Guinness is definitely the star of the Irish pub. The pouring process is complex and takes a few minutes to come to completion. The beer must be poured twice, with ample time in between pourings to allow the body to swirl and the head to form. Variations of the typical pint have developed, like the Blackcurrant Guinness (beer plus blackcurrant juice) and the Black Velvet (beer plus champagne). Yet, nowhere in the U.S. does Guinness taste the same as when poured fresh from the tap, only a few hours away from its original birthplace.

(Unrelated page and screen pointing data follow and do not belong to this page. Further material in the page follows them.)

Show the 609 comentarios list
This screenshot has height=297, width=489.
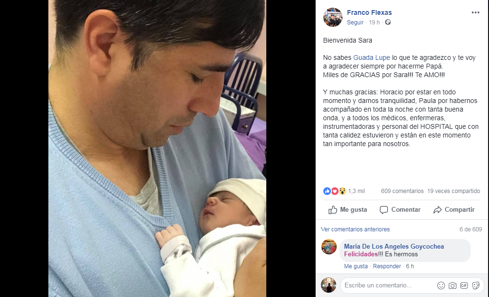(402, 191)
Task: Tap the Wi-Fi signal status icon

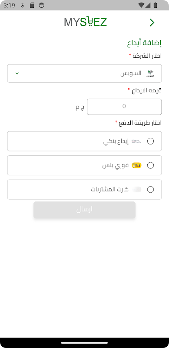Action: tap(141, 5)
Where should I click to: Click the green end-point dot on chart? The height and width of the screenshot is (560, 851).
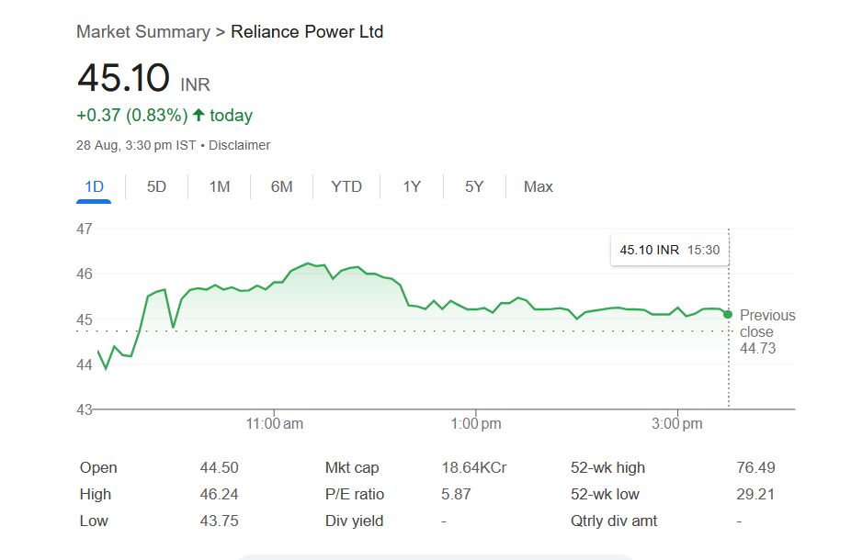click(x=728, y=314)
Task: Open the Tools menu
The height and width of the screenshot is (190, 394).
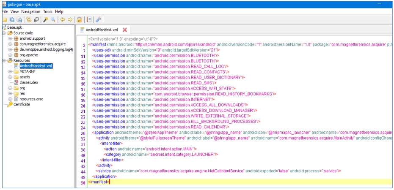Action: tap(47, 11)
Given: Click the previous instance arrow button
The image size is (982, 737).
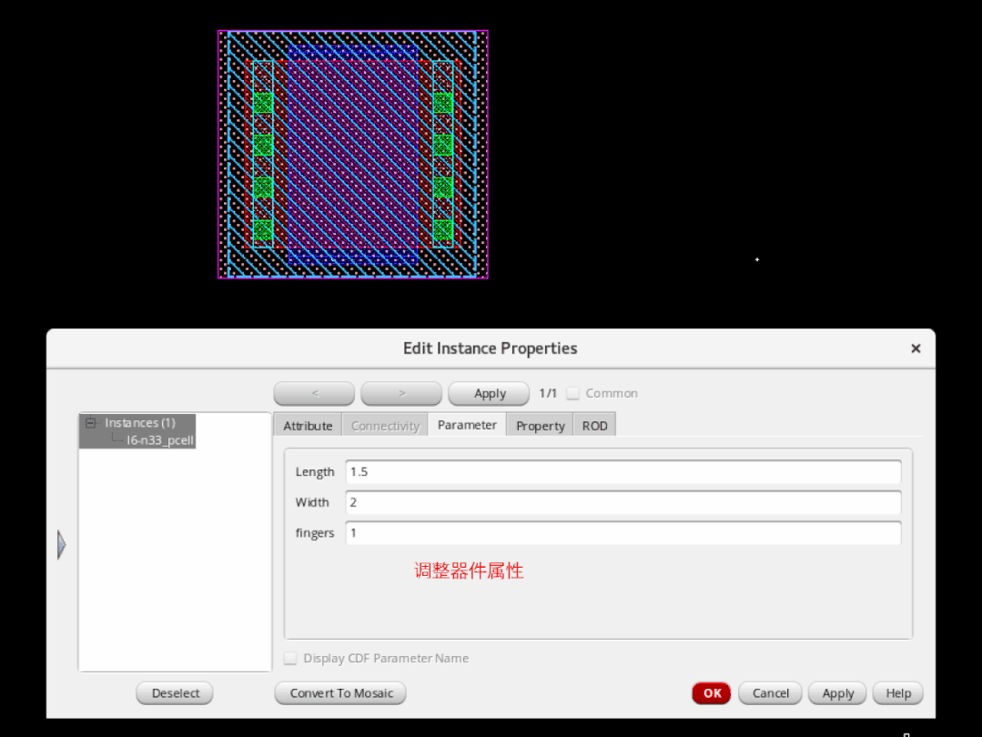Looking at the screenshot, I should click(314, 393).
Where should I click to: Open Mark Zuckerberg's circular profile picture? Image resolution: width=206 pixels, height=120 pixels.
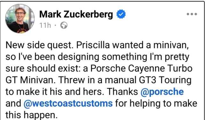tap(20, 19)
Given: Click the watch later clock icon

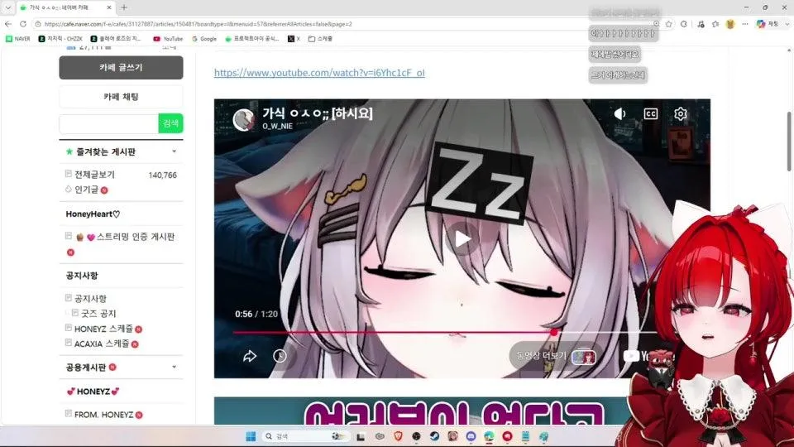Looking at the screenshot, I should [x=280, y=356].
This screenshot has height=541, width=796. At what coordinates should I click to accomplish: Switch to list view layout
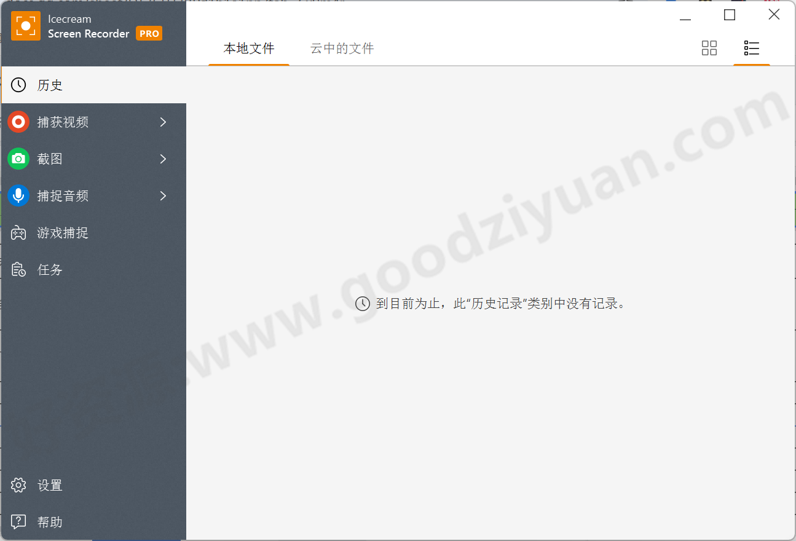[x=751, y=47]
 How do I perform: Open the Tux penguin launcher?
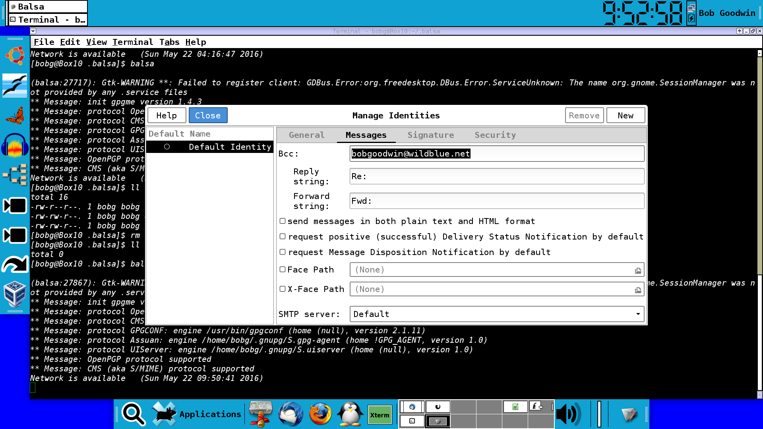(x=350, y=414)
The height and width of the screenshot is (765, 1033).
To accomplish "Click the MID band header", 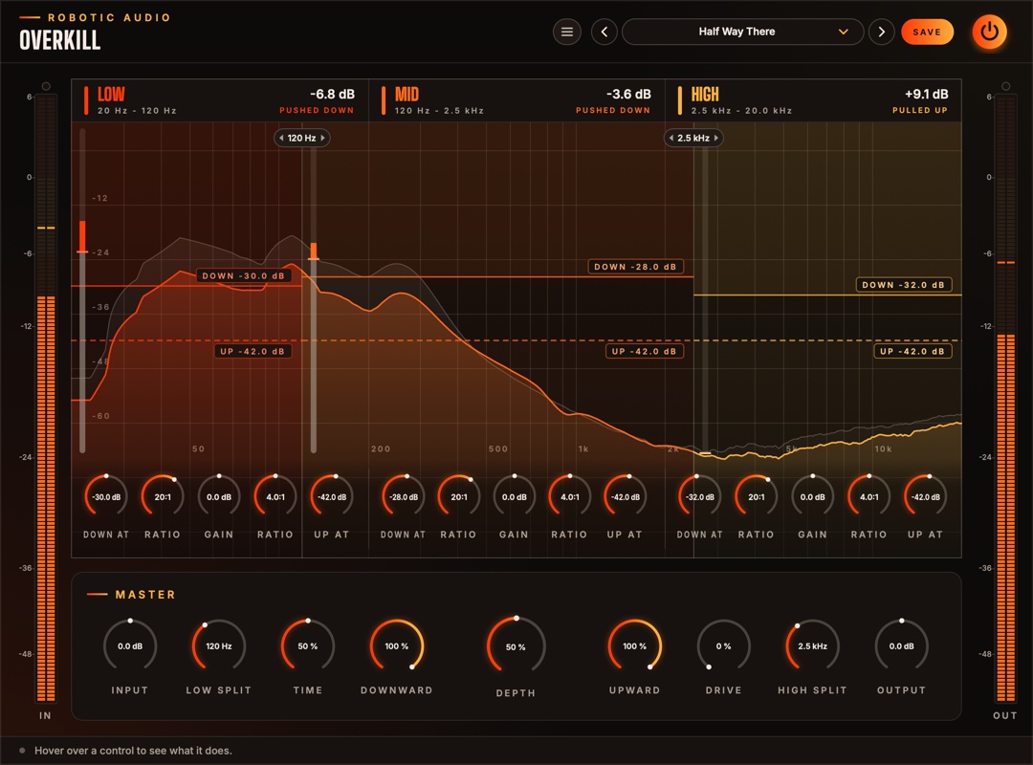I will point(517,100).
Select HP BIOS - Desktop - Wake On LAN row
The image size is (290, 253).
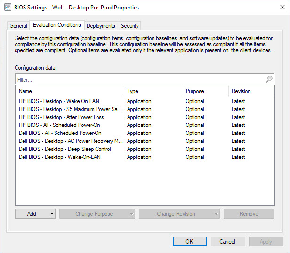[x=59, y=101]
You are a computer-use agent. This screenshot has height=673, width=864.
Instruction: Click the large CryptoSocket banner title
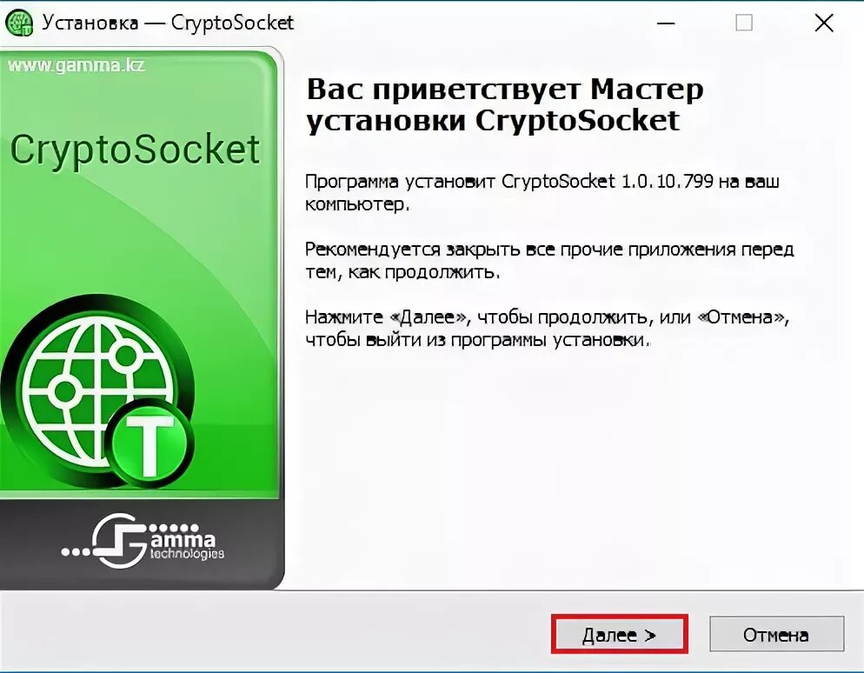coord(135,151)
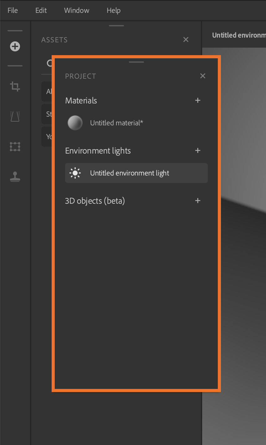This screenshot has width=266, height=445.
Task: Close the Project panel
Action: [203, 76]
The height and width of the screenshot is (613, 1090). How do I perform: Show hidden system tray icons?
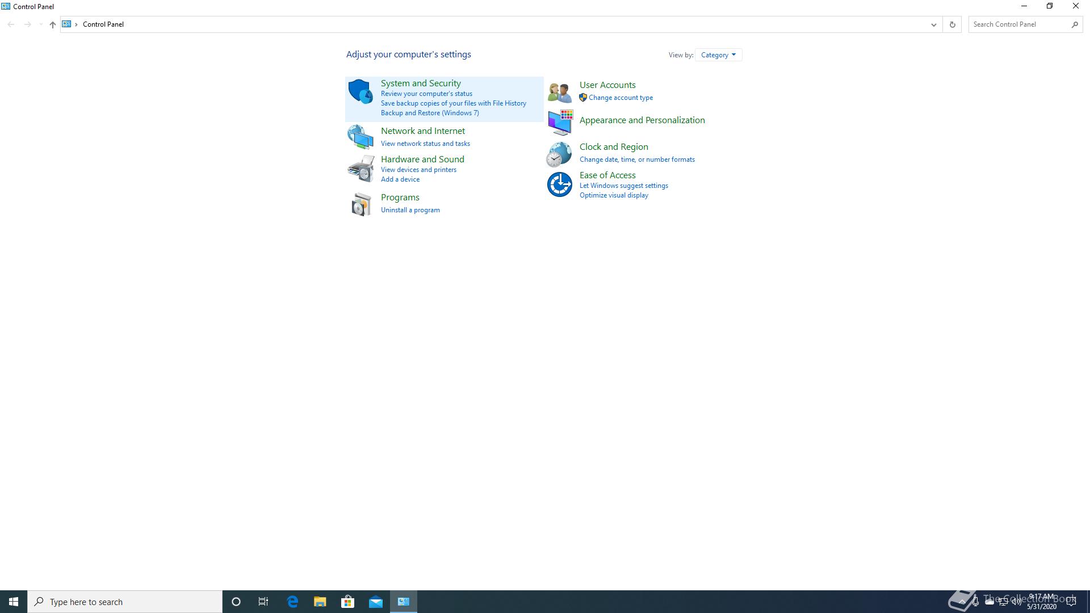coord(962,602)
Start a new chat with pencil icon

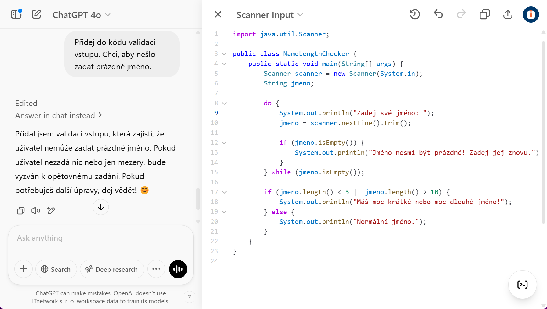click(x=36, y=14)
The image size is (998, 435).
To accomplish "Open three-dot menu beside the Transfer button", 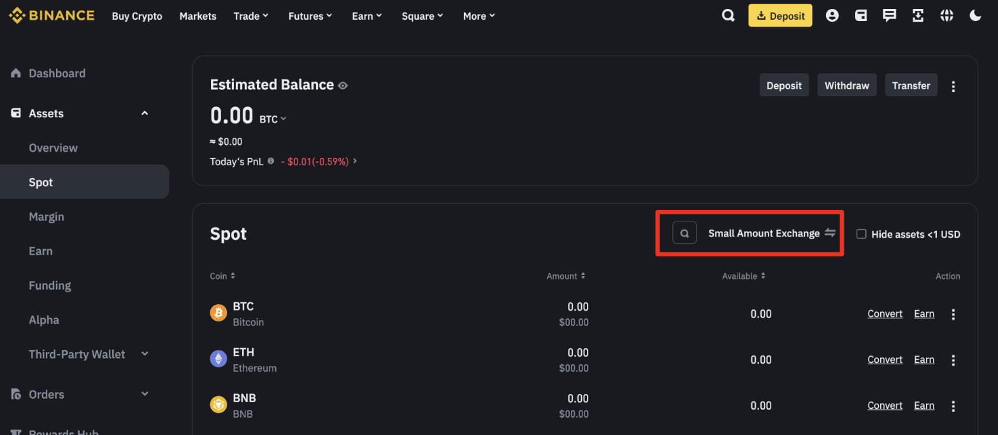I will coord(953,86).
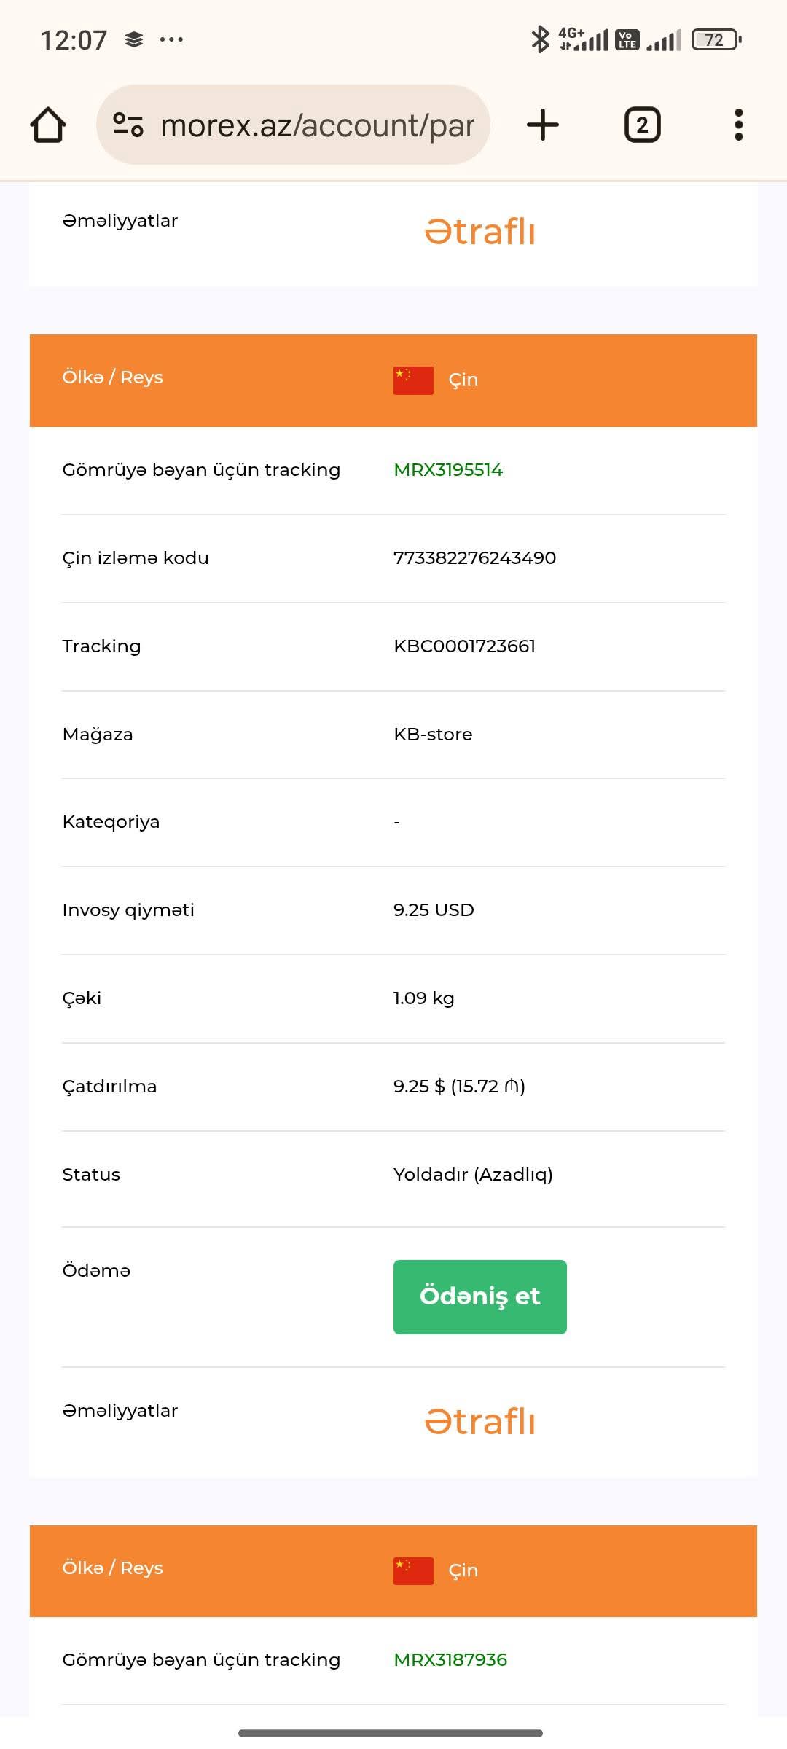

If Ireland could be summed up by one particular taste, one single dish or drink, a full Irish breakfast would be what would best encompass the diversity of the Irish epicurean experience. Not for the faint of heart, the Irish breakfast consists of poached eggs, rashers (thick strips of dry-cured bacon), grilled tomatoes, sausages, black pudding (blood sausage) and potato cakes. Alongside that protein-packed plate is usually a spread of toast and jam, tea, porridge with cream and brown sugar, scones and pastries, fresh fruit and yogurt with muesli. It is daunting. It is intense. It is diverse but, by faith, it is absolutely scrumptious.